Ignazio La Russa, coordinatore del Pdl
'Costruire un partito coeso, leale, scevro dalle piccole invidie'.
E' la direzione a cui guarda il coordinatore del Pdl Ignazio La Russa, che considera l'ex ministro Claudio Scajola 'una risorsa'. 'Sgombriamo subito il campo dagli equivoci - spiega La Russa in un'intervista al Corriere della Sera -: gli ex An non devono essere il convitato di pietra di un problema che riguarda nella migliore delle ipotesi il Pdl, piu' verosimilmente l'area degli ex di Forza Italia'.
Lo stesso Scajola, prosegue, in una telefonata ha smentito 'che si fosse lamentato di noi'. 'Se il suo obiettivo - aggiunge - e' di dare al partito una struttura piu' solida per costruire percorsi meno occasionali, lo condivido'.

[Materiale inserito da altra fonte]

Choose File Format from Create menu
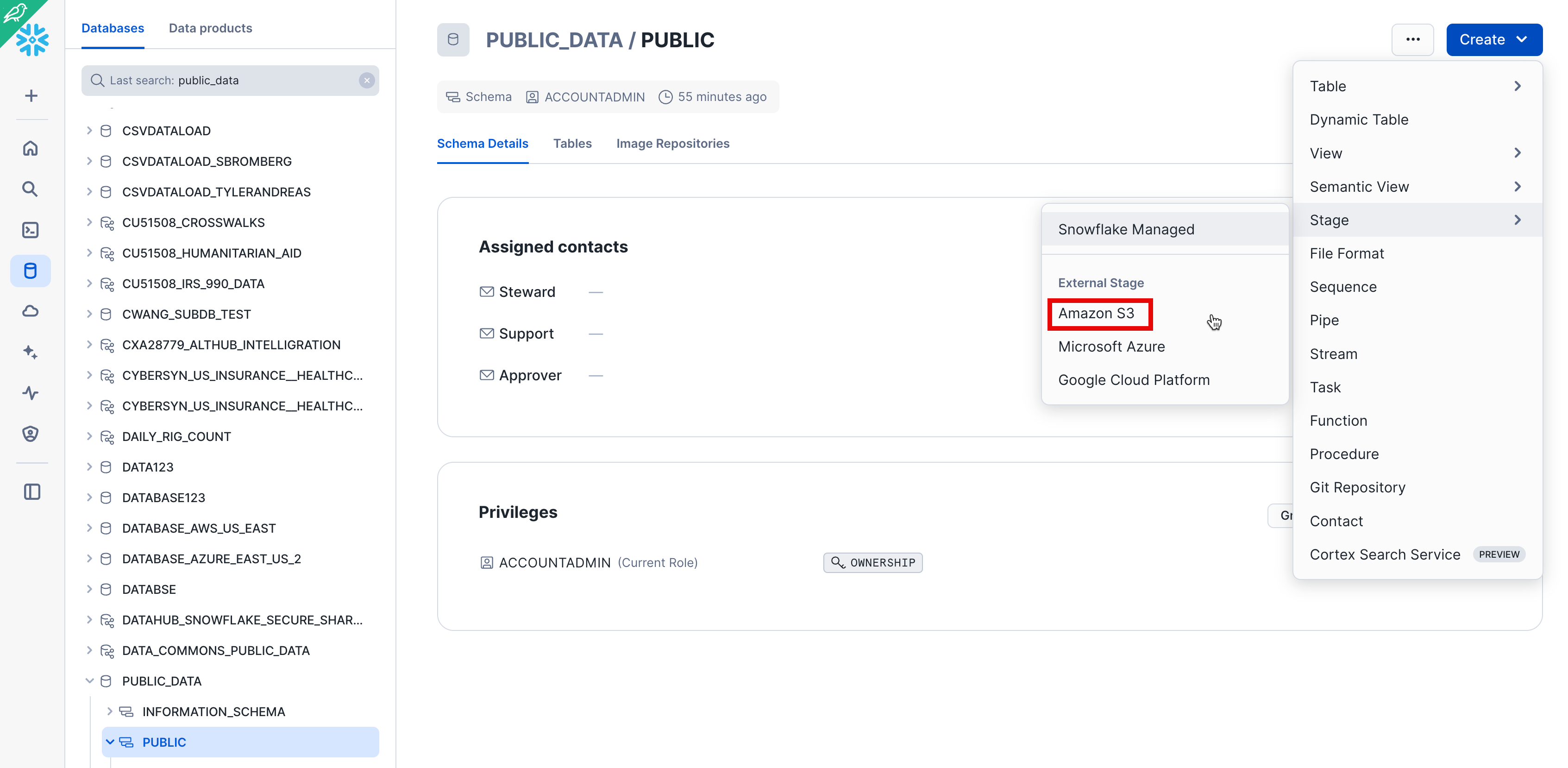The width and height of the screenshot is (1568, 768). point(1347,253)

Gli ex An, spiega La Russa, sono quelli che 'piu' vogliono contribuire alla crescita di un partito che non puo' essere solo 'dell'oggi', ma che deve vivere guardando ai prossimi decenni', sottolineando che non e' stata avanzata nessuna richiesta 'su posti lasciati liberi da ex An che sono andati con Fini': 'non ci aspettiamo di essere dimenticati o messi a margine ma da noi non sono arrivate pretese, ne' rivendicazioni, e avremmo potuto farlo'.
Certo, aggiunge, 'bisognerebbe evitare che, con l'eventuale ingresso di Scajola, altri non pretendano di avere un ruolo in rappresentanza di un altro pezzo di Forza Italia'.
Una soluzione va trovata e 'sara' Berlusconi a decidere come' rafforzare la struttura del partito.